The project develops mathematical modelling methods which can be used in defining the health risks of an individual from the extensive protein data of longitudinal follow-up studies. The research project also studies the early signs of type 1 diabetes, the adverse effects of cytostatic treatment, and the behaviour of renal cancer on molecular level. In addition, the research group is developing mathematical methods for studying the patient and molecule registers of biobanks. The funding period of the project is 1 Jun 2016–31 May 2022.
The research project is led by Professor Laura Elo.
The study that encompasses three generations will examine the impact of parental smoking, exposure to environmental toxins and psychosocial stress on the health of the children and grandchildren. The project examines the so-called epigenetics, i.e. heritable traits that are not caused by DNA. Epigenetic, heritable changes have been discovered in animal tests, but their significance to human health has not yet been discovered. The funding period of the project is 1 Nov 2017–31 Oct 2022.
The research project is led by Professor Olli Raitakari.
Research on bullying prevention has so far focused on average effects of anti-bullying programs and mainly concerned universal, preventive measures. While important, this has overshadowed attempts to uncover how exactly school personnel intervene in particular bullying cases and when and why that fails. CHALLENGE will open up new research horizons by shifting the focus from average program effects to the characteristics and conditions of youth who remain victimized or continue bullying despite targeted interventions. The project is part of The KiVa Antibullying Program developed at the University of Turku. The funding period of the research project is 1 Oct 2020–30 Sept 2025.

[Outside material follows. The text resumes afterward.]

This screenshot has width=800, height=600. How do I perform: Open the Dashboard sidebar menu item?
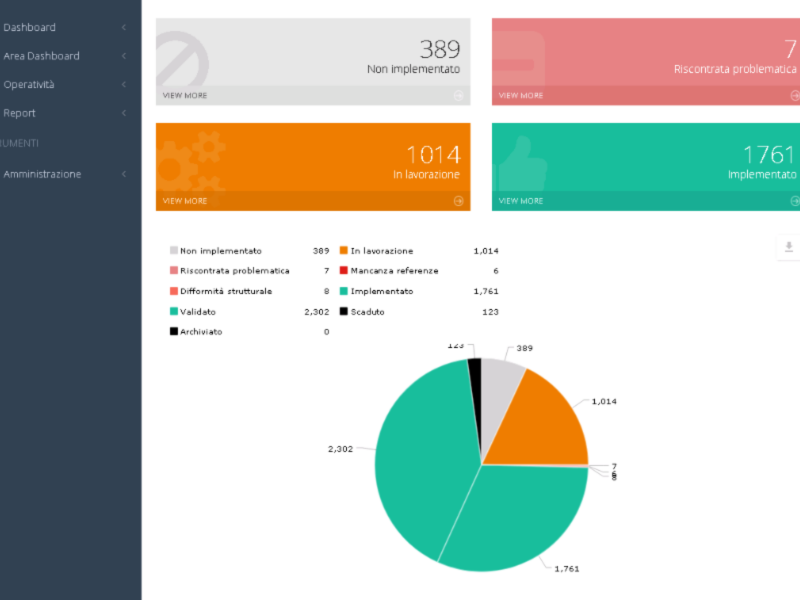pos(30,27)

CHALLENGE is led by Professor Christina Salmivalli
The aim of the research project is to find new materials that are suitable for storing energy. A suitable material needs to have multiple, partly contradictory, qualities. Some materials are not suitable due to, for example, inadequate solubility or since the cell voltage of the battery is too low. The project develops means to avoid these restrictions and the aim is to develop batteries suitable for storing renewable energy. The funding period of the project is 1 Jan 2021–31 Dec 2025.
The research project is led by Associate Professor Pekka Peljo.
In the PLAS-OLED project, we utilize polaritonics for developing novel organic light-emitting diodes (OLEDs) for lighting applications namely white OLEDs. Polariton modes are exciton-dressed degenerate states that can be utilized to convert a single-colour emitting exciton (e.g., green colour) to multi-colour emission (e.g., blue and red). Moreover, polaritons states have been reported to accelerate emission rates in organic semiconductors and to induce reverse intersystem crossing (RISC) thus increasing the luminous efficacy and luminance of white OLEDs. By conducting comprehensive photoluminescence and electroluminescence experiments, we aim to demonstrate that polaritonics is a disruptive technology for converting monochromatic OLED into inexpensive, efficient, stable, and bright WOLEDs. The funding period of the project is October 2020–September 2025.
The research project is led by Assistant Professor Konstantinos Daskalakis.